-- Opening Marker --

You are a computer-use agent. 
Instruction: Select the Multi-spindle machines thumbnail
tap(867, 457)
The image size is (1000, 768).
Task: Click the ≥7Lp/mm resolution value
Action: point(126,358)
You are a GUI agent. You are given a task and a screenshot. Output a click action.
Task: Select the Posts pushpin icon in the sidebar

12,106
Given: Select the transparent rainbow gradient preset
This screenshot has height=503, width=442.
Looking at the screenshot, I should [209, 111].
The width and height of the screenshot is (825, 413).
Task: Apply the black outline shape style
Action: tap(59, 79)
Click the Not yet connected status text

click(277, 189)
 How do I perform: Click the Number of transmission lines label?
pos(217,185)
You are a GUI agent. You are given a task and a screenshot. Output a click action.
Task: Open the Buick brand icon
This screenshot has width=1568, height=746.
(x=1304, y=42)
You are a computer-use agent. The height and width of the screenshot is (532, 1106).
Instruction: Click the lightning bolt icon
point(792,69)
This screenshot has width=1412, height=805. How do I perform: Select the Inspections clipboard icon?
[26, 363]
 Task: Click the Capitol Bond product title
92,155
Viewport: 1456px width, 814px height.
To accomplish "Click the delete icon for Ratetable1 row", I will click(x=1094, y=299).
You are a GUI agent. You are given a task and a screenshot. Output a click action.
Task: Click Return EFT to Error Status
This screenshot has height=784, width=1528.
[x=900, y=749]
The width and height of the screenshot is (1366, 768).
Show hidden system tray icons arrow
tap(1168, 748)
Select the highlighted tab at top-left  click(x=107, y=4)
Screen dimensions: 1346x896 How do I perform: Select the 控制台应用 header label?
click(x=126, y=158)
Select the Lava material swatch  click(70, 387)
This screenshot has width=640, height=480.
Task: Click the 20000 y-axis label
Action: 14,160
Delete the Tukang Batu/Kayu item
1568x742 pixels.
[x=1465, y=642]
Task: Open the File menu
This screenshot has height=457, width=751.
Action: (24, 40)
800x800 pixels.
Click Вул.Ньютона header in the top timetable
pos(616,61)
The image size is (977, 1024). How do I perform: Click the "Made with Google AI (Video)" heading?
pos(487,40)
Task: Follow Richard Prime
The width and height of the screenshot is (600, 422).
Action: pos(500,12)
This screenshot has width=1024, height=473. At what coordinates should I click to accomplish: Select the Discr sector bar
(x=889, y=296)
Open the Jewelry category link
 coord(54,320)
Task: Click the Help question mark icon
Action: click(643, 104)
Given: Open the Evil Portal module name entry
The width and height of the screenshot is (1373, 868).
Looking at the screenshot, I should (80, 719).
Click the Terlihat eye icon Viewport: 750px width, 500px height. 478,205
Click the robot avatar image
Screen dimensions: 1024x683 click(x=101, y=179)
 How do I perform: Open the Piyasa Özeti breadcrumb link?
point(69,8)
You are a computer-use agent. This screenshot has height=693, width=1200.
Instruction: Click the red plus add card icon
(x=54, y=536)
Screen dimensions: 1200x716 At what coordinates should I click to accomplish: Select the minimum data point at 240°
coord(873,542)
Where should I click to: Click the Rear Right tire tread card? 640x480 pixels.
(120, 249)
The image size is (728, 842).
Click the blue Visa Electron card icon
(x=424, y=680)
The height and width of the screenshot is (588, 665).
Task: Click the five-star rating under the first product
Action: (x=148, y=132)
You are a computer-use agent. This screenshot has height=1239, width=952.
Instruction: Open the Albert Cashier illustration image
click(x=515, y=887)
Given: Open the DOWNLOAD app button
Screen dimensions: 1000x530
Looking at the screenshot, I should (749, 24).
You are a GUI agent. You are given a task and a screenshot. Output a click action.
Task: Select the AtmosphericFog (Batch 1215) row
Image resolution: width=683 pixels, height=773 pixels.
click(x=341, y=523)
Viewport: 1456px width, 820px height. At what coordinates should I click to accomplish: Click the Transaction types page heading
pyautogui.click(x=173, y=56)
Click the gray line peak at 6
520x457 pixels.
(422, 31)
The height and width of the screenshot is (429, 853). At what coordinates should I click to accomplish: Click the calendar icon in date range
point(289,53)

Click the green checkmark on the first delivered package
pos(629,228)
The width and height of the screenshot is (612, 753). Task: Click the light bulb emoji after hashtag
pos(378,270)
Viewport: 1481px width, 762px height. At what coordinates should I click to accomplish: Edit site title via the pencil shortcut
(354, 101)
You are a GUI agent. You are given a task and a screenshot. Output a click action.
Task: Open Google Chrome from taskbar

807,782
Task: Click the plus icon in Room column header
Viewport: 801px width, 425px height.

-- Closing Marker --

**EXERCISE AIM**
For each line in the records that contains the word "computer", make a copy.

**WRITTEN SOLUTION**
You are a computer-use agent. 
You are a computer-use agent. The height and width of the screenshot is (532, 1106).
You are a computer-use agent. This screenshot has height=693, width=1200.
You are a computer-use agent. This screenshot has height=1239, width=952.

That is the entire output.